RECORDS PROVIDED:
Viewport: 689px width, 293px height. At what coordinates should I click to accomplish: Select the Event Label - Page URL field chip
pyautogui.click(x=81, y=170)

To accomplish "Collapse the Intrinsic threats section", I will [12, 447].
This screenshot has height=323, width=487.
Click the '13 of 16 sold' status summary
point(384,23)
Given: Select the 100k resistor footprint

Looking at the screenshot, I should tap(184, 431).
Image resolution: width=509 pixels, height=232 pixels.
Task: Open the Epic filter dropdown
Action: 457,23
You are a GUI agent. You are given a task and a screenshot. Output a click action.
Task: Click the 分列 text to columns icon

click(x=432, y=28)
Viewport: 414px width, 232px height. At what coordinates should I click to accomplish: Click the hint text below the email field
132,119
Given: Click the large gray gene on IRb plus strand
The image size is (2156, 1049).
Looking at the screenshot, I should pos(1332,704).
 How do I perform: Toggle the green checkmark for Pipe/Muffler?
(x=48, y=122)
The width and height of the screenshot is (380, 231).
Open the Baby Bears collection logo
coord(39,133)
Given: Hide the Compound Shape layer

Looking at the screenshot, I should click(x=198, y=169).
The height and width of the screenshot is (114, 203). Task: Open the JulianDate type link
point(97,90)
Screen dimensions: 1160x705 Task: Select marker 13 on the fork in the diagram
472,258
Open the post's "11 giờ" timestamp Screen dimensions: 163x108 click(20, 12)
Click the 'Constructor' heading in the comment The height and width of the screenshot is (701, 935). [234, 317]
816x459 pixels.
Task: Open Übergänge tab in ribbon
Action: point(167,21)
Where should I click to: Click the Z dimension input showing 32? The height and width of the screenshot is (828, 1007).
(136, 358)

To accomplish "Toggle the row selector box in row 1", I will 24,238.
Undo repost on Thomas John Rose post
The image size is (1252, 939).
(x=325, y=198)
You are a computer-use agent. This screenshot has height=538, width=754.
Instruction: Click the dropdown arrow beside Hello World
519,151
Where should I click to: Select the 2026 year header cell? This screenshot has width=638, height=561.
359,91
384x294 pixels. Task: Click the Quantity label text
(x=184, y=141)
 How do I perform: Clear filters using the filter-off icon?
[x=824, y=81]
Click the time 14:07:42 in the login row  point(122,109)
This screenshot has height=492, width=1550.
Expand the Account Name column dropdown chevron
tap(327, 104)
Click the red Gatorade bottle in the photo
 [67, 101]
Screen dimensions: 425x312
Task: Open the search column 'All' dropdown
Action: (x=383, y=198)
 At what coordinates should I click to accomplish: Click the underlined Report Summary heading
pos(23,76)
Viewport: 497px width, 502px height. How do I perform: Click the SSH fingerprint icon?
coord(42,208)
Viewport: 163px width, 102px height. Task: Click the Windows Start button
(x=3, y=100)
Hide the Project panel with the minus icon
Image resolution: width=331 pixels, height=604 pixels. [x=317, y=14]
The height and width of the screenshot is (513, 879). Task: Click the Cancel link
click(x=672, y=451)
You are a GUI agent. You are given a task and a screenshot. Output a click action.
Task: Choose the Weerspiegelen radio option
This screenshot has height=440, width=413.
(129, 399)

EXERCISE REQUIREMENTS: All of the entries above are to be printed again exactly.

TASK RESULT:
Viewport: 689px width, 293px height. At what coordinates should I click to accomplish: Select the Event Label - Page URL field chip
pyautogui.click(x=81, y=170)

To accomplish "Collapse the Intrinsic threats section", I will [12, 447].
This screenshot has height=323, width=487.
Click the '13 of 16 sold' status summary
point(384,23)
Given: Select the 100k resistor footprint

Looking at the screenshot, I should tap(184, 431).
Image resolution: width=509 pixels, height=232 pixels.
Task: Open the Epic filter dropdown
Action: 457,23
You are a GUI agent. You are given a task and a screenshot. Output a click action.
Task: Click the 分列 text to columns icon

click(x=432, y=28)
Viewport: 414px width, 232px height. At what coordinates should I click to accomplish: Click the hint text below the email field
132,119
Given: Click the large gray gene on IRb plus strand
The image size is (2156, 1049).
Looking at the screenshot, I should pos(1332,704).
 How do I perform: Toggle the green checkmark for Pipe/Muffler?
(x=48, y=122)
The width and height of the screenshot is (380, 231).
Open the Baby Bears collection logo
coord(39,133)
Given: Hide the Compound Shape layer

Looking at the screenshot, I should click(x=198, y=169).
The height and width of the screenshot is (114, 203). Task: Open the JulianDate type link
point(97,90)
Screen dimensions: 1160x705 Task: Select marker 13 on the fork in the diagram
472,258
Open the post's "11 giờ" timestamp Screen dimensions: 163x108 click(20, 12)
Click the 'Constructor' heading in the comment The height and width of the screenshot is (701, 935). [234, 317]
816x459 pixels.
Task: Open Übergänge tab in ribbon
Action: point(167,21)
Where should I click to: Click the Z dimension input showing 32? The height and width of the screenshot is (828, 1007).
(136, 358)

To accomplish "Toggle the row selector box in row 1", I will 24,238.
Undo repost on Thomas John Rose post
The image size is (1252, 939).
(x=325, y=198)
You are a computer-use agent. This screenshot has height=538, width=754.
Instruction: Click the dropdown arrow beside Hello World
519,151
Where should I click to: Select the 2026 year header cell? This screenshot has width=638, height=561.
359,91
384x294 pixels. Task: Click the Quantity label text
(x=184, y=141)
 How do I perform: Clear filters using the filter-off icon?
[x=824, y=81]
Click the time 14:07:42 in the login row  point(122,109)
This screenshot has height=492, width=1550.
Expand the Account Name column dropdown chevron
tap(327, 104)
Click the red Gatorade bottle in the photo
 [67, 101]
Screen dimensions: 425x312
Task: Open the search column 'All' dropdown
Action: (x=383, y=198)
 At what coordinates should I click to accomplish: Click the underlined Report Summary heading
pos(23,76)
Viewport: 497px width, 502px height. How do I perform: Click the SSH fingerprint icon?
coord(42,208)
Viewport: 163px width, 102px height. Task: Click the Windows Start button
(x=3, y=100)
Hide the Project panel with the minus icon
Image resolution: width=331 pixels, height=604 pixels. [x=317, y=14]
The height and width of the screenshot is (513, 879). Task: Click the Cancel link
click(x=672, y=451)
You are a GUI agent. You are given a task and a screenshot. Output a click action.
Task: Choose the Weerspiegelen radio option
This screenshot has height=440, width=413.
(129, 399)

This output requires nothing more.